(Input data)
════════
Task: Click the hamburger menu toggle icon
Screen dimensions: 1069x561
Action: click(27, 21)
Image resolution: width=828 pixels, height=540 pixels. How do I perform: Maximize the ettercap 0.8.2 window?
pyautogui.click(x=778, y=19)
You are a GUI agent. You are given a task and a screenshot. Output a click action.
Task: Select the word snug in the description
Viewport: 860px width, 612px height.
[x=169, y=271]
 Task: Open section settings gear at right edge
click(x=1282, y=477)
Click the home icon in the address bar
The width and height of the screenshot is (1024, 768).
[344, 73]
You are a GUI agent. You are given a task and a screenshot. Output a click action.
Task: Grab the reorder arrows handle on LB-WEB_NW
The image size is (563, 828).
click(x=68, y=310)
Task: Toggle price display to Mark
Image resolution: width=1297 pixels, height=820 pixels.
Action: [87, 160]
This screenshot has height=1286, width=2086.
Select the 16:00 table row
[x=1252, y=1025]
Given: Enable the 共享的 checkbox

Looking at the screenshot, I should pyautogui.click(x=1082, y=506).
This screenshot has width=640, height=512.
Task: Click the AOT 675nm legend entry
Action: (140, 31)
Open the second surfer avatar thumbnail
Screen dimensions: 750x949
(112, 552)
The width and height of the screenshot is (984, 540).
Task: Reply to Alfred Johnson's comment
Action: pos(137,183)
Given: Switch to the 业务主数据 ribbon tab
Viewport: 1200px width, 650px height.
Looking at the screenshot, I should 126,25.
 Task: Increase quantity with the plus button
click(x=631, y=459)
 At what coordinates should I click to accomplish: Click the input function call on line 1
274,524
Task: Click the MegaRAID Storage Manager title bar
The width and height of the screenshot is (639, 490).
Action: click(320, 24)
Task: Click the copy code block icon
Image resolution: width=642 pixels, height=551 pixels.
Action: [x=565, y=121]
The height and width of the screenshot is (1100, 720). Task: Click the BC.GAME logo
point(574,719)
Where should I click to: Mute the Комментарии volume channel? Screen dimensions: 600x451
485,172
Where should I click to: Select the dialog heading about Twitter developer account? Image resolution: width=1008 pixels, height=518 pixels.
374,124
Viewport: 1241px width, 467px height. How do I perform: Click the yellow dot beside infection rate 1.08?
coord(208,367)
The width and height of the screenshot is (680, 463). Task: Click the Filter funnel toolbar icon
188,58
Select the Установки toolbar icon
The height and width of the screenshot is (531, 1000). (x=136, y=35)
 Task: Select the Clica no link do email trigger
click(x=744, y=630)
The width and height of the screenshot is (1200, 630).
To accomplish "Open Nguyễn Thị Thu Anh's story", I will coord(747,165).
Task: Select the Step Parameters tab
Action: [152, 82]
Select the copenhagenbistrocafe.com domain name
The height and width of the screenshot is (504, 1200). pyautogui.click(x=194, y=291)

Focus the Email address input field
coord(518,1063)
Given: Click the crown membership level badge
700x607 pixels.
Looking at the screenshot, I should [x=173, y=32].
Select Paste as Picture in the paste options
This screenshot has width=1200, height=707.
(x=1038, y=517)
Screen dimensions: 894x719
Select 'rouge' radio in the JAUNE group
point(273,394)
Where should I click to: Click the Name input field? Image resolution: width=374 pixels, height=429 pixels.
════════
(Exercise aim) The records above are to be written out again word for word.

(Result)
Task: Click the hamburger menu toggle icon
Screen dimensions: 1069x561
Action: click(27, 21)
Image resolution: width=828 pixels, height=540 pixels. How do I perform: Maximize the ettercap 0.8.2 window?
pyautogui.click(x=778, y=19)
You are a GUI agent. You are given a task and a screenshot. Output a click action.
Task: Select the word snug in the description
Viewport: 860px width, 612px height.
[x=169, y=271]
 Task: Open section settings gear at right edge
click(x=1282, y=477)
Click the home icon in the address bar
The width and height of the screenshot is (1024, 768).
[344, 73]
You are a GUI agent. You are given a task and a screenshot. Output a click action.
Task: Grab the reorder arrows handle on LB-WEB_NW
The image size is (563, 828).
click(x=68, y=310)
Task: Toggle price display to Mark
Image resolution: width=1297 pixels, height=820 pixels.
Action: [87, 160]
This screenshot has height=1286, width=2086.
Select the 16:00 table row
[x=1252, y=1025]
Given: Enable the 共享的 checkbox

Looking at the screenshot, I should pyautogui.click(x=1082, y=506).
This screenshot has width=640, height=512.
Task: Click the AOT 675nm legend entry
Action: (140, 31)
Open the second surfer avatar thumbnail
Screen dimensions: 750x949
(112, 552)
The width and height of the screenshot is (984, 540).
Task: Reply to Alfred Johnson's comment
Action: pos(137,183)
Given: Switch to the 业务主数据 ribbon tab
Viewport: 1200px width, 650px height.
Looking at the screenshot, I should 126,25.
 Task: Increase quantity with the plus button
click(x=631, y=459)
 At what coordinates should I click to accomplish: Click the input function call on line 1
274,524
Task: Click the MegaRAID Storage Manager title bar
The width and height of the screenshot is (639, 490).
Action: click(320, 24)
Task: Click the copy code block icon
Image resolution: width=642 pixels, height=551 pixels.
Action: [x=565, y=121]
The height and width of the screenshot is (1100, 720). Task: Click the BC.GAME logo
point(574,719)
Where should I click to: Mute the Комментарии volume channel? Screen dimensions: 600x451
485,172
Where should I click to: Select the dialog heading about Twitter developer account? Image resolution: width=1008 pixels, height=518 pixels.
374,124
Viewport: 1241px width, 467px height. How do I perform: Click the yellow dot beside infection rate 1.08?
coord(208,367)
The width and height of the screenshot is (680, 463). Task: Click the Filter funnel toolbar icon
188,58
Select the Установки toolbar icon
The height and width of the screenshot is (531, 1000). (x=136, y=35)
 Task: Select the Clica no link do email trigger
click(x=744, y=630)
The width and height of the screenshot is (1200, 630).
To accomplish "Open Nguyễn Thị Thu Anh's story", I will coord(747,165).
Task: Select the Step Parameters tab
Action: [152, 82]
Select the copenhagenbistrocafe.com domain name
The height and width of the screenshot is (504, 1200). pyautogui.click(x=194, y=291)

Focus the Email address input field
coord(518,1063)
Given: Click the crown membership level badge
700x607 pixels.
Looking at the screenshot, I should [x=173, y=32].
Select Paste as Picture in the paste options
This screenshot has width=1200, height=707.
(x=1038, y=517)
Screen dimensions: 894x719
Select 'rouge' radio in the JAUNE group
point(273,394)
Where should I click to: Click the Name input field? Image resolution: width=374 pixels, height=429 pixels.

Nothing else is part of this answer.